The term "hard-wired" suggests that we were purposefully designed that way. Neuroscience cannot answer the question of purposeful design. However, what we can say is that the brain has two primary functions that can be considered from either a biological or evolutionary perspective. These two functions are self-maintenance and self-transcendence. The brain performs both of these functions throughout our lives. It turns out that religion also performs these two same functions. So, from the brain's perspective, religion is a wonderful tool because religion helps the brain perform its primary functions. Unless the human brain undergoes some fundamental change in its function, religion and God will be here for a very long time.
Why won't God go away?
The main reason God won't go away is because our brains won't allow God to leave. Our brains are set up in such a way that God and religion become among the most powerful tools for helping the brain do its thing—self-maintenance and self-transcendence. Unless there is a fundamental change in how our brain works, God will be around for a very long time. Explain your neuroimaging studies of meditation.

In our investigations, we measure changes in the brain's blood flow, which correlates with brain activity. Our brain images show which parts of the brain are active and which parts are inactive during different states. For example, we compared the brain activity of people performing Tibetan Buddhist meditation to what their brains do at rest. Our studies, as well as those of other investigators, have shown that meditation increases activity in the front part of the brain and decreases activity in the area of the brain that orients our bodies in space. This increased frontal activity is found not only during meditation, but also during any attention-focusing task. Since meditation involves focusing attention, it makes sense that this attention area of the brain is activated. The decreased activity in the orientation area is believed to be related to the changes in spatial perception and the loss of a sense of self that are associated with meditative states. Future studies may help to better define the changes in the brain that occur during meditation.

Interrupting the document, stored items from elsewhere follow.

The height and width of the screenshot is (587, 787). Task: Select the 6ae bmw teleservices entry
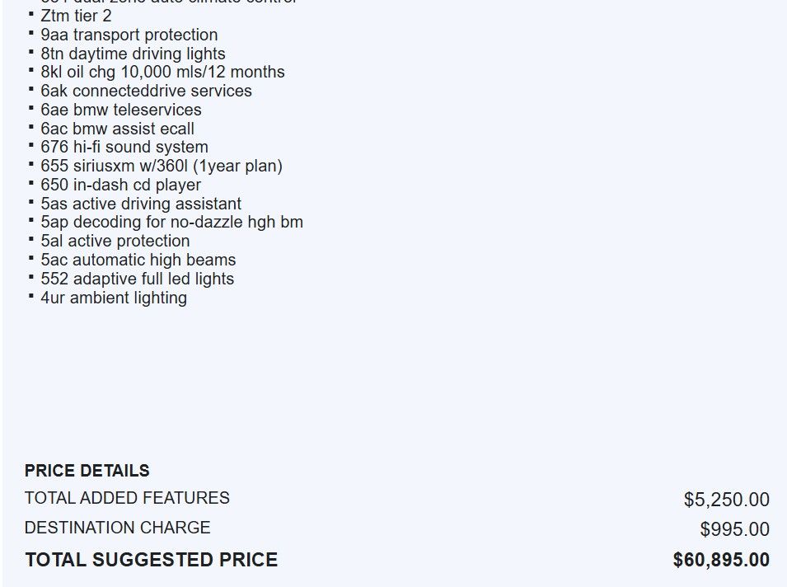(x=121, y=110)
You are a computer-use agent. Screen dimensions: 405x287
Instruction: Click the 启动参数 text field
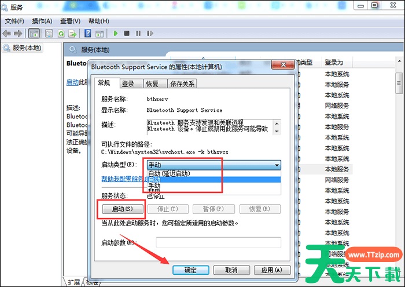point(218,242)
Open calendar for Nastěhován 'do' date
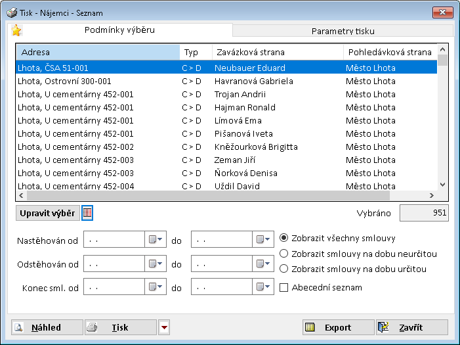Screen dimensions: 460x345 [x=263, y=240]
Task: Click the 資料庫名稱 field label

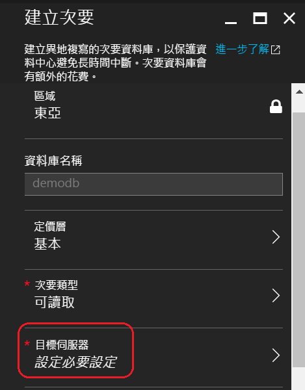Action: (x=53, y=161)
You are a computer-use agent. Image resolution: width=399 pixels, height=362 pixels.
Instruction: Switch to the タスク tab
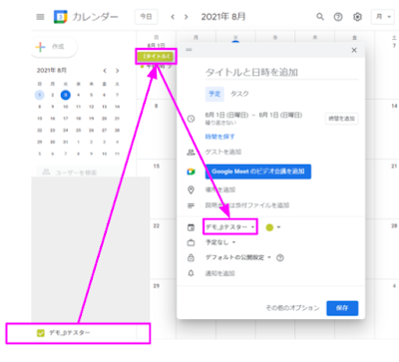coord(239,94)
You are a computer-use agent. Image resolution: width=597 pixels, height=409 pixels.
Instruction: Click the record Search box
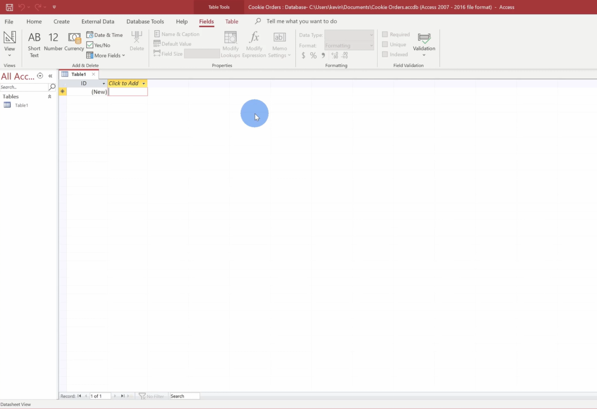point(184,396)
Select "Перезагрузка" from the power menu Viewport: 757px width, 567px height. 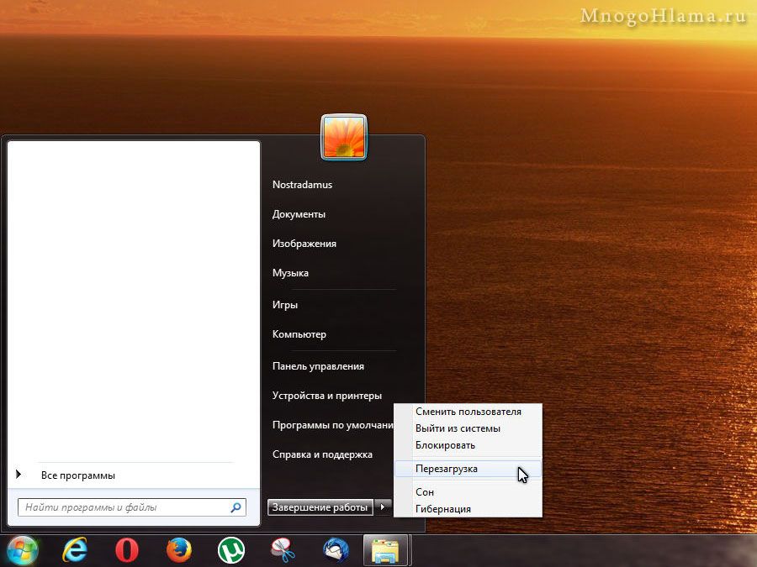[x=447, y=469]
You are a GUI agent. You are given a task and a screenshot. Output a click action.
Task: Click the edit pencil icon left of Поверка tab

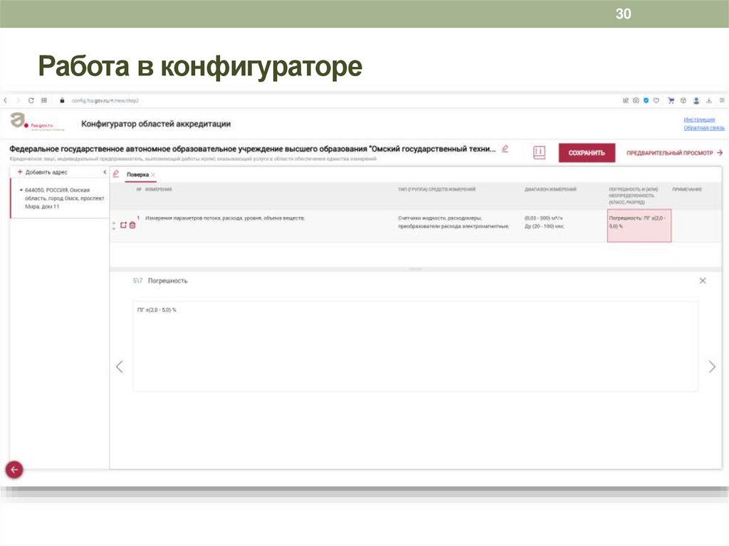point(115,174)
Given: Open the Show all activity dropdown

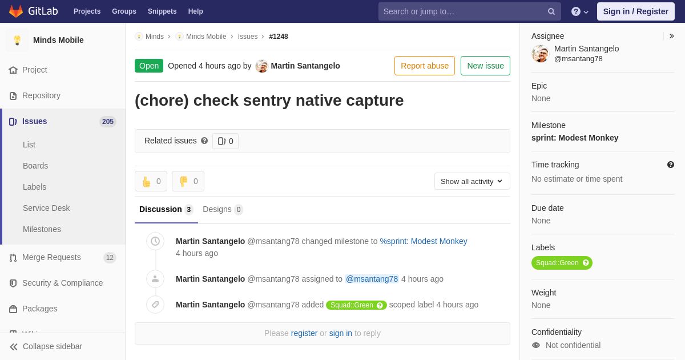Looking at the screenshot, I should pyautogui.click(x=472, y=181).
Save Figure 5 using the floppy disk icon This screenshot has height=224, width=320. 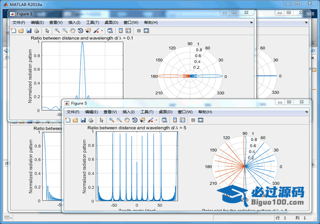(x=83, y=120)
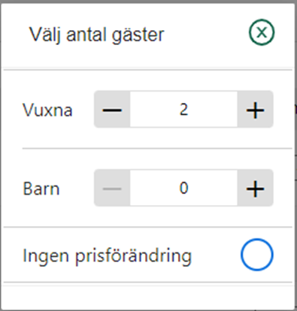Tap the disabled decrement button for children

click(112, 188)
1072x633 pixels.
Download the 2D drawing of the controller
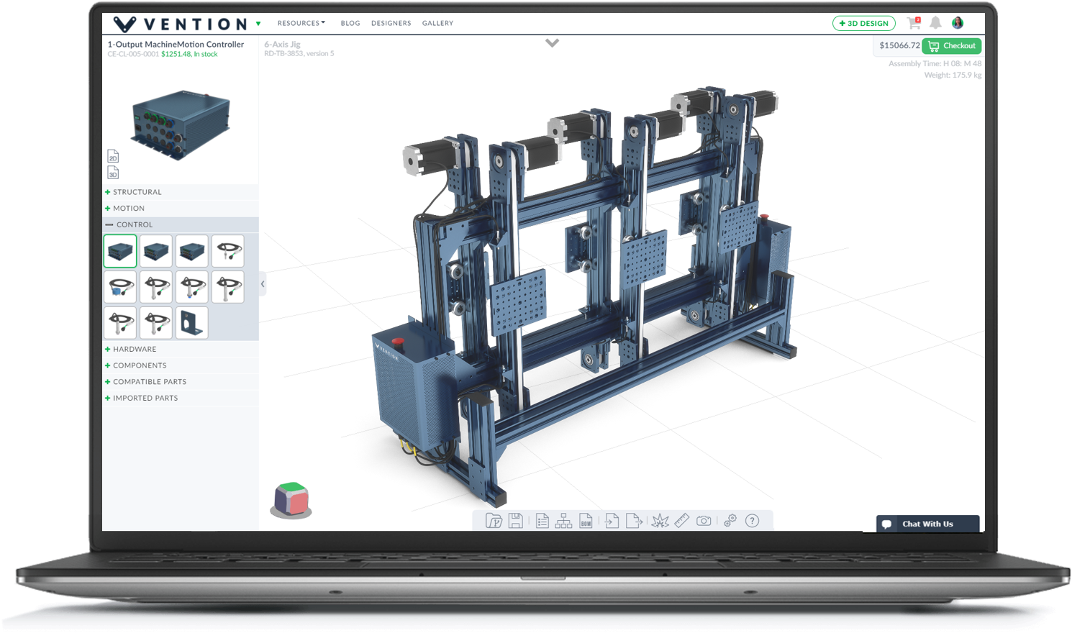coord(112,155)
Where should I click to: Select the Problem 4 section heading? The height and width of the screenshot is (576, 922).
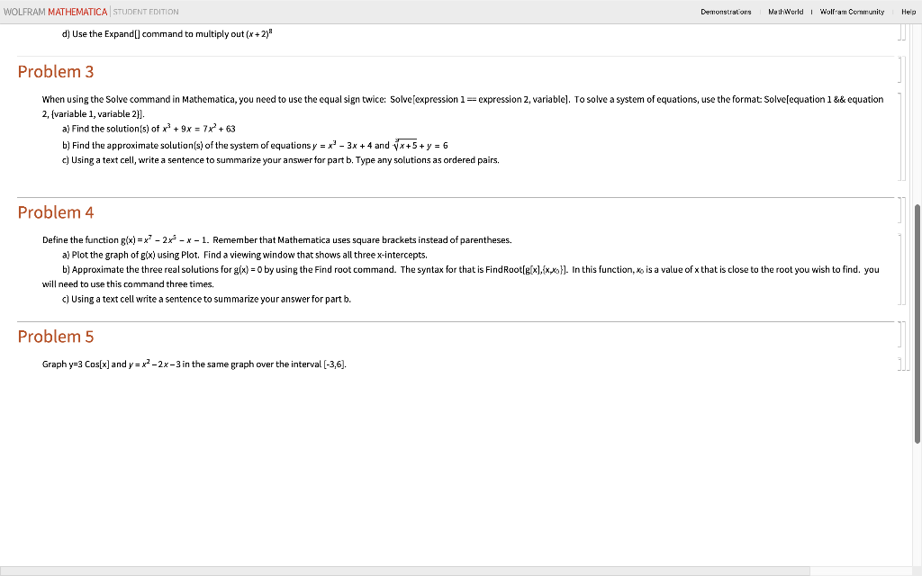point(56,212)
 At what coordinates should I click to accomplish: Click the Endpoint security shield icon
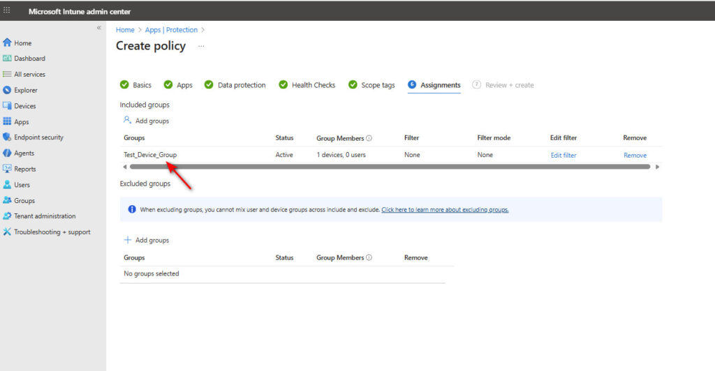[x=7, y=137]
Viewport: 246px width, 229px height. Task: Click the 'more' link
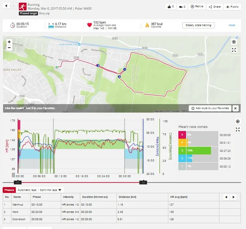232,25
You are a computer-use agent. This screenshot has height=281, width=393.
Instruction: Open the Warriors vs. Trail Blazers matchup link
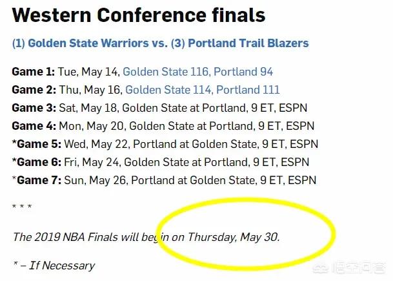coord(160,44)
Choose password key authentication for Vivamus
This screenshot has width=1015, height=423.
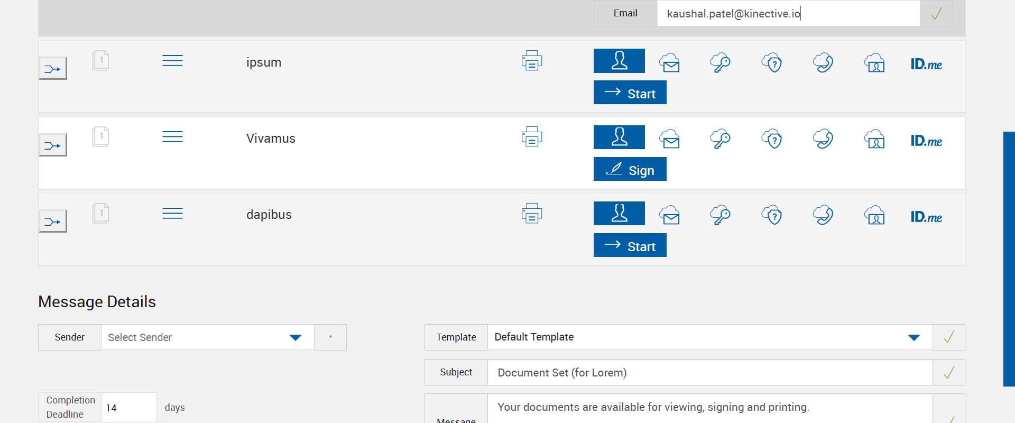coord(720,139)
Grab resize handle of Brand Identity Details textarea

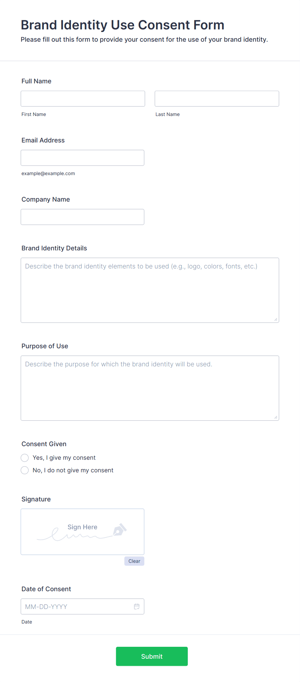coord(275,319)
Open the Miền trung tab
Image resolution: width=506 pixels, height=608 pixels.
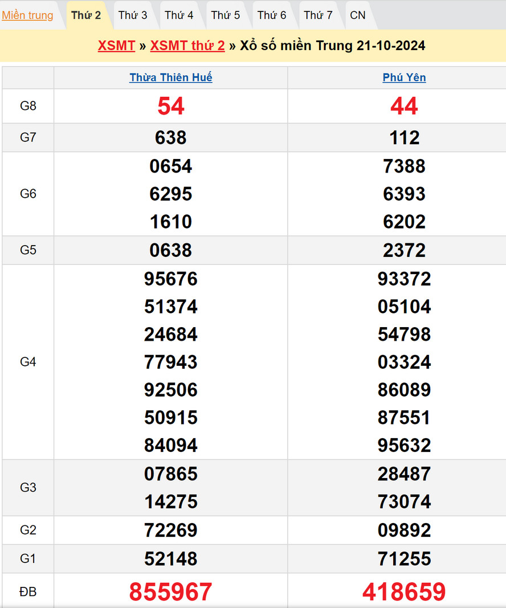point(27,15)
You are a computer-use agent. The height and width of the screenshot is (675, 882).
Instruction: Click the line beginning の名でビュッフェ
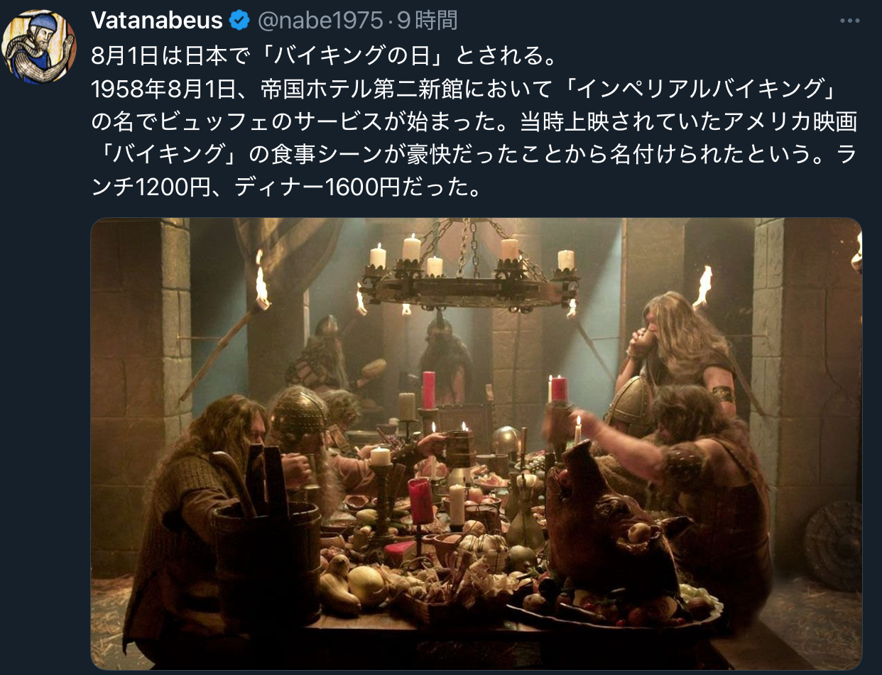[474, 123]
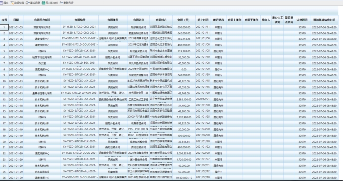The image size is (343, 181).
Task: Click the 增加记录 toolbar label
Action: pyautogui.click(x=35, y=3)
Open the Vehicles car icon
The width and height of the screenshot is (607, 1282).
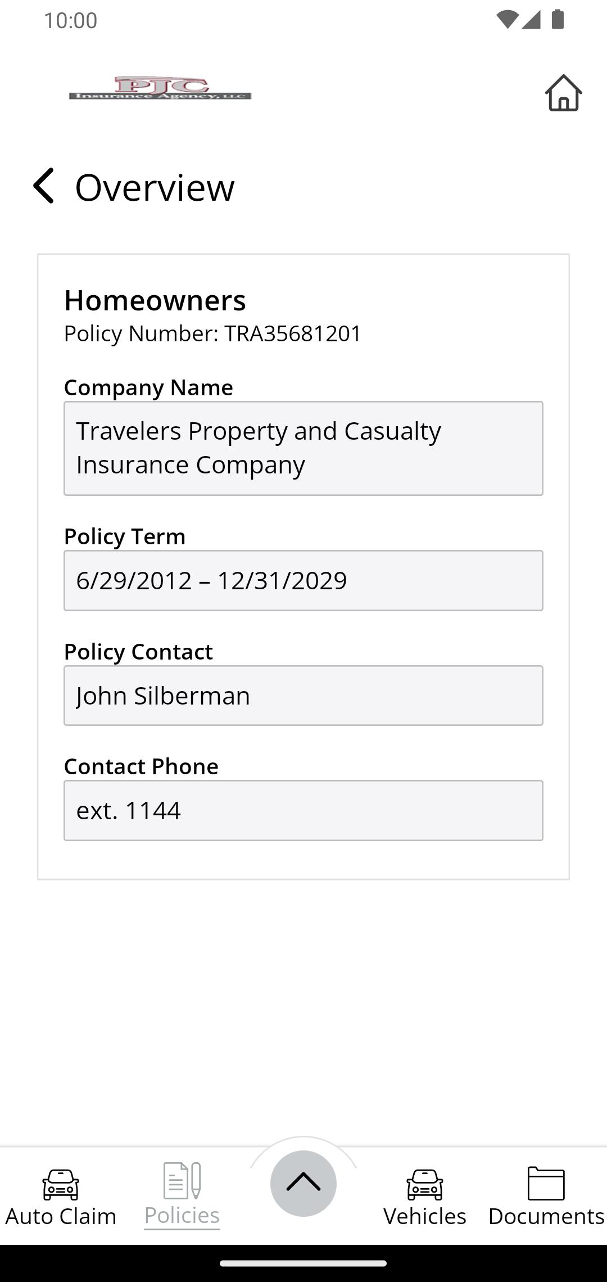coord(425,1184)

Are there permanent changes in the brains of meditators?
We have found subtle differences in the baseline state of the brain in our Tibetan meditators. This raises an interesting question regarding whether their brains have changed because of practicing meditation for 20 years or whether their brains have always been that way, and that is why meditation is so effective for them.
How did you originally become interested in this field of study?
I have been asking questions about reality, truth, and God since I was very young. I also have long been fascinated by the human mind and its complex workings. While I was a medical student, I was fortunate enough to meet Dr. Eugene d’Aquili, who was working in this area and at the point where his theories were finally becoming crystallized. The combination of his interests and my background in neuroscience and brain imaging allowed us to break new ground with the theoretical as well as the empirical aspects of the relationship between the brain and religion.
Are you personally a religious or spiritual person? Do you meditate?
I have long pursued answers to many of the profound questions that human beings have faced. My initial attempts to find answers arose from the Western traditions, with an emphasis on science and philosophy. Over the years, my personal search evolved into a more meditative approach, which appeared similar to some of the Eastern traditions. However, although my approach is in many ways is a form of meditation, I have never practiced a specific religious or meditative technique for any period of time. In order to continue my search, I have had to learn about many disciplines and traditions. This typically was to enhance my own approach, which I do consider a spiritual journey.